***** PROVIDED RECORDS
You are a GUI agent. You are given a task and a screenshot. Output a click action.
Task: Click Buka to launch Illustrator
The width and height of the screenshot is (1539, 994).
**********
***** PROVIDED RECORDS
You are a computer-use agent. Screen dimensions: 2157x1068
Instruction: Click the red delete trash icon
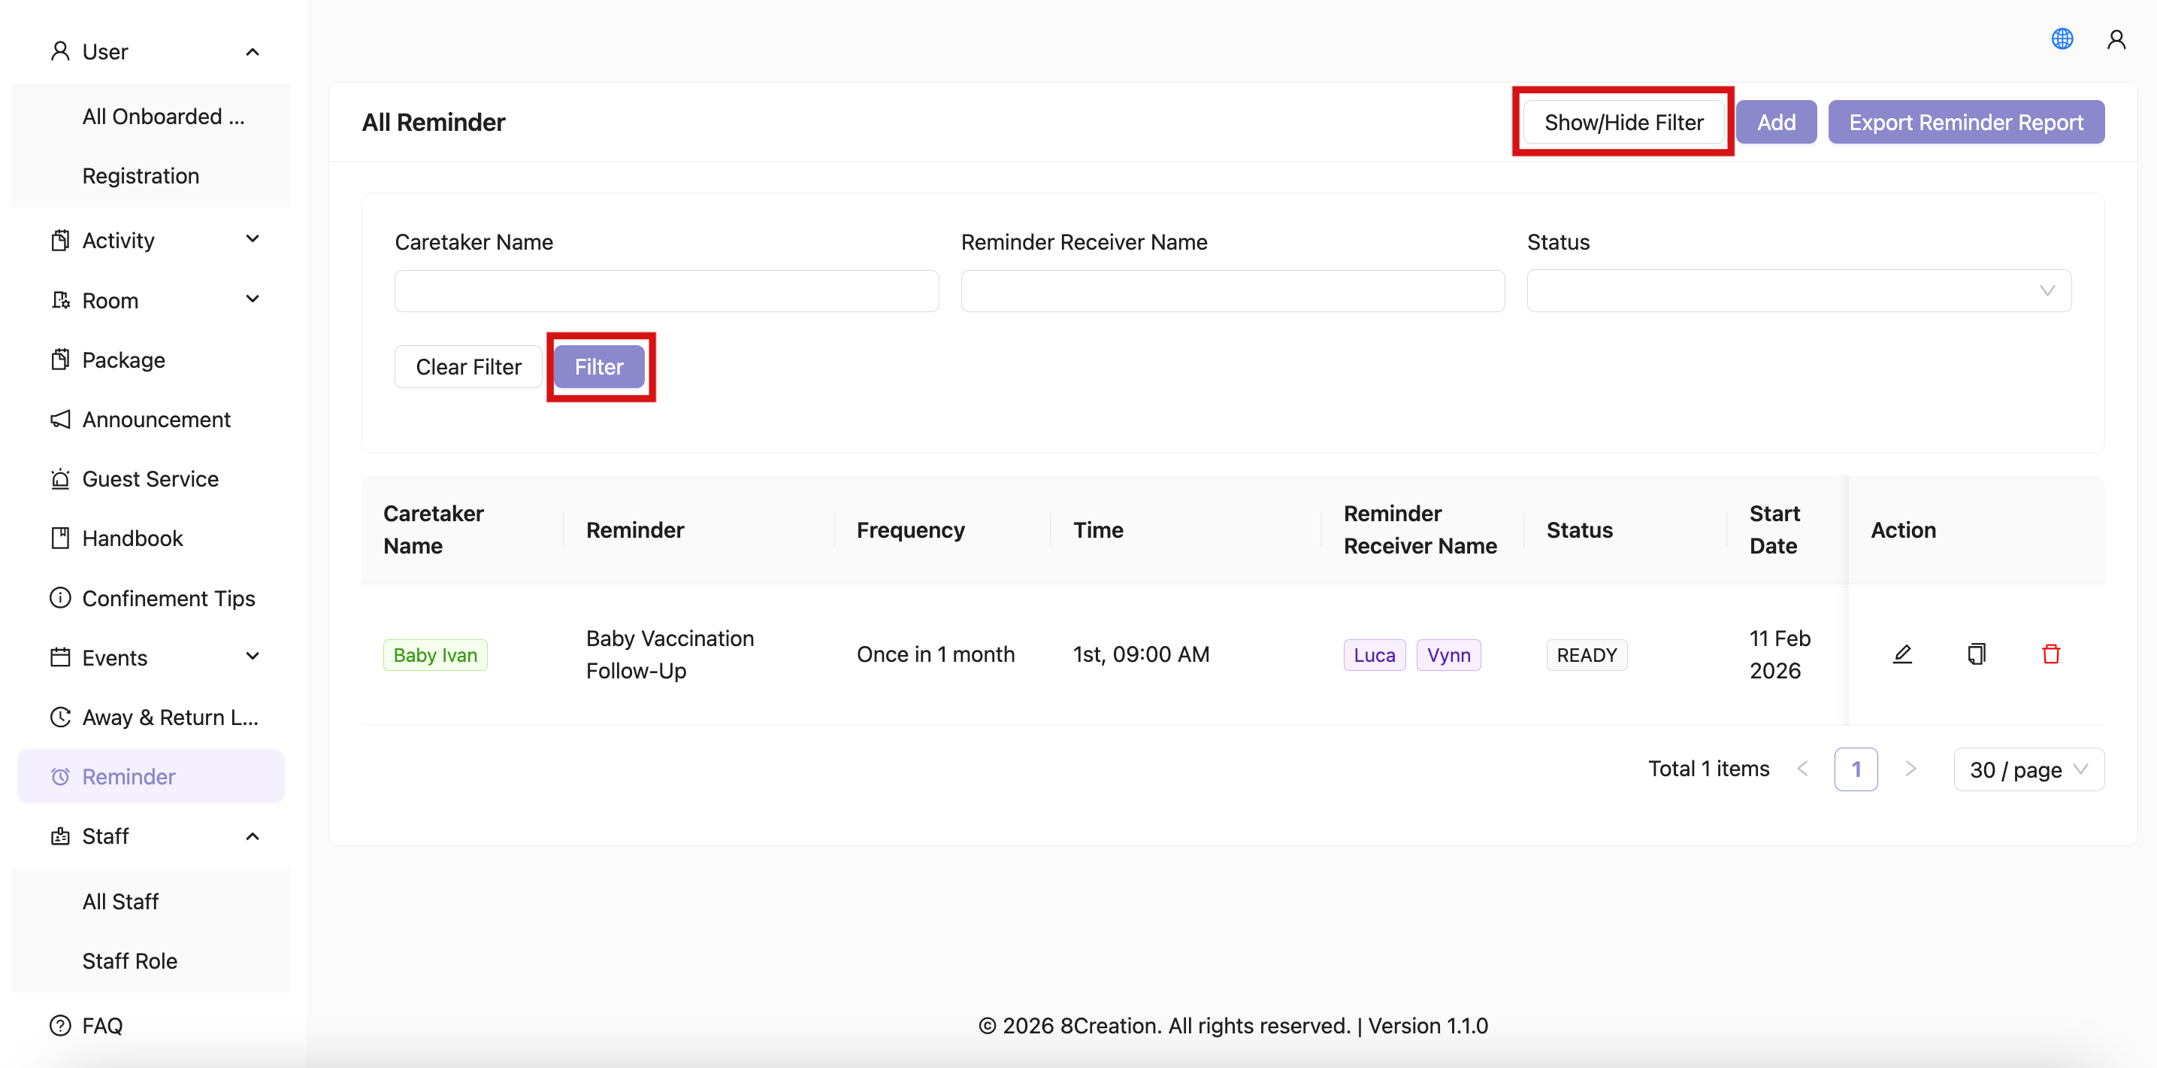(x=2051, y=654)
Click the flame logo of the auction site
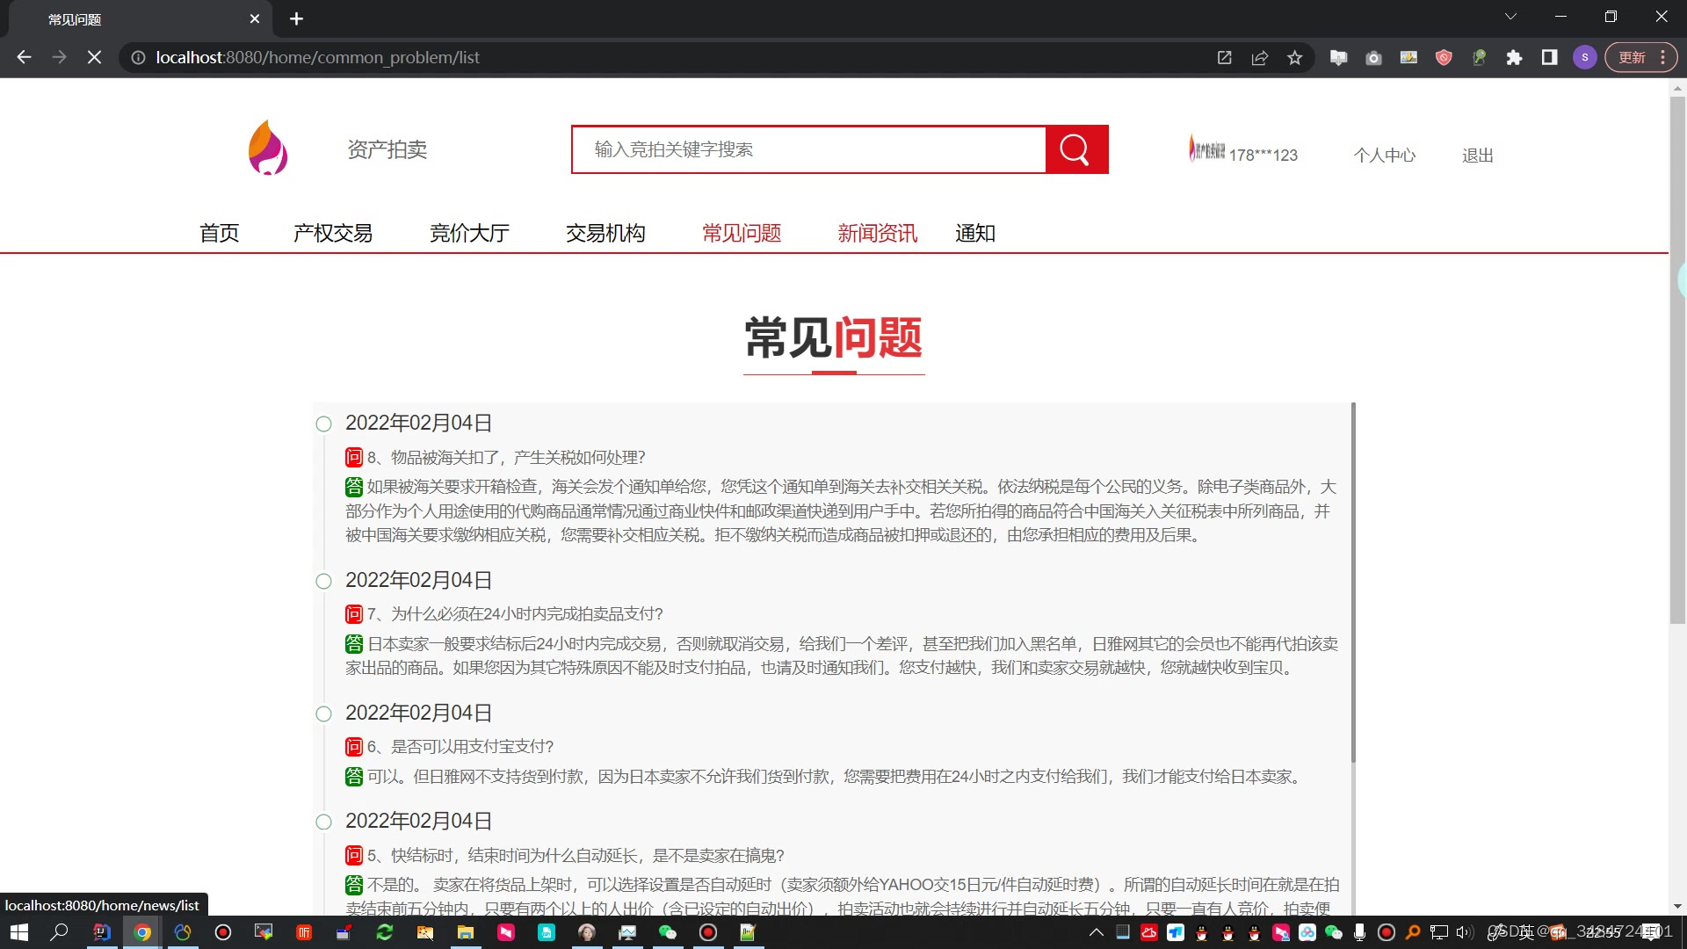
**********
***** PROVIDED RECORDS
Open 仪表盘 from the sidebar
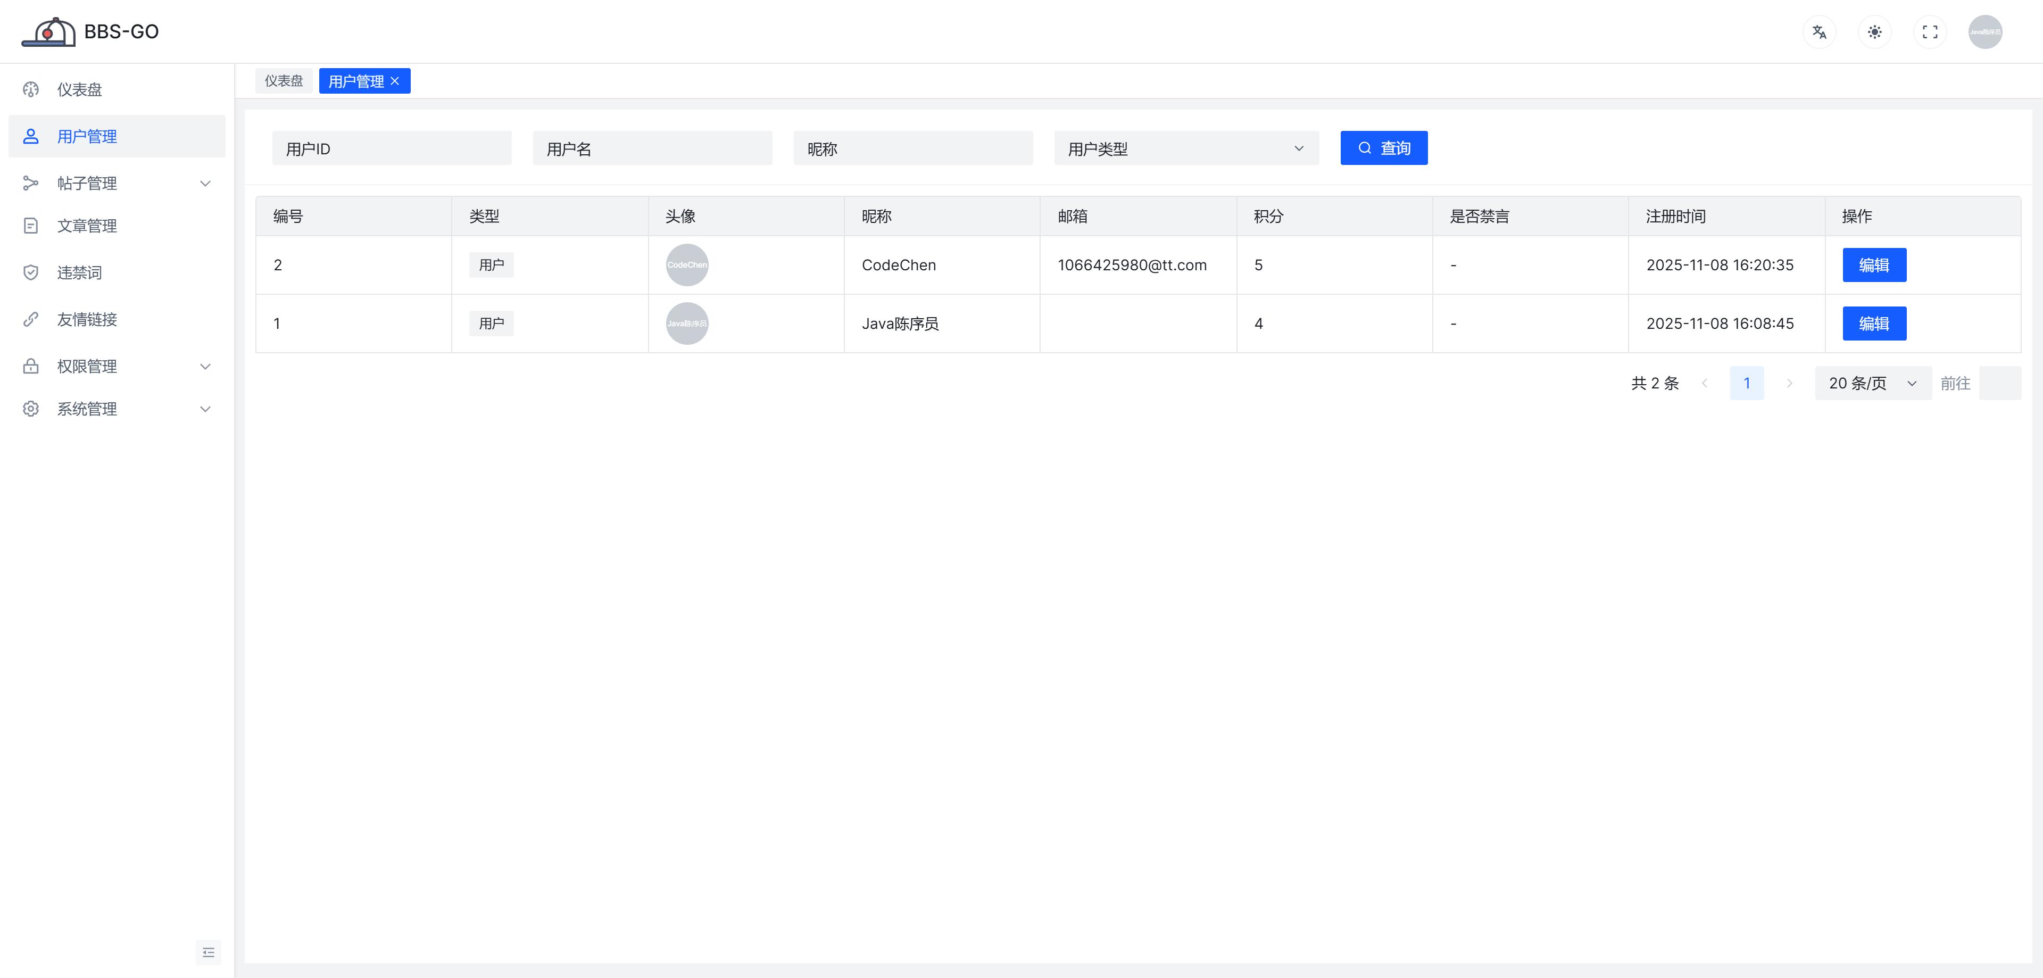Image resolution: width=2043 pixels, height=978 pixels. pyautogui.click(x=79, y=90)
**********
__EXERCISE AIM__: Could you transcribe the entries above word for word, from the line with "You are a GUI" down to the line with "The width and", keeping both?

__YOUR SOLUTION__:
You are a GUI agent. You are given a task and a screenshot. Output a click action.
Task: Click Buka to launch Illustrator
The width and height of the screenshot is (1539, 994).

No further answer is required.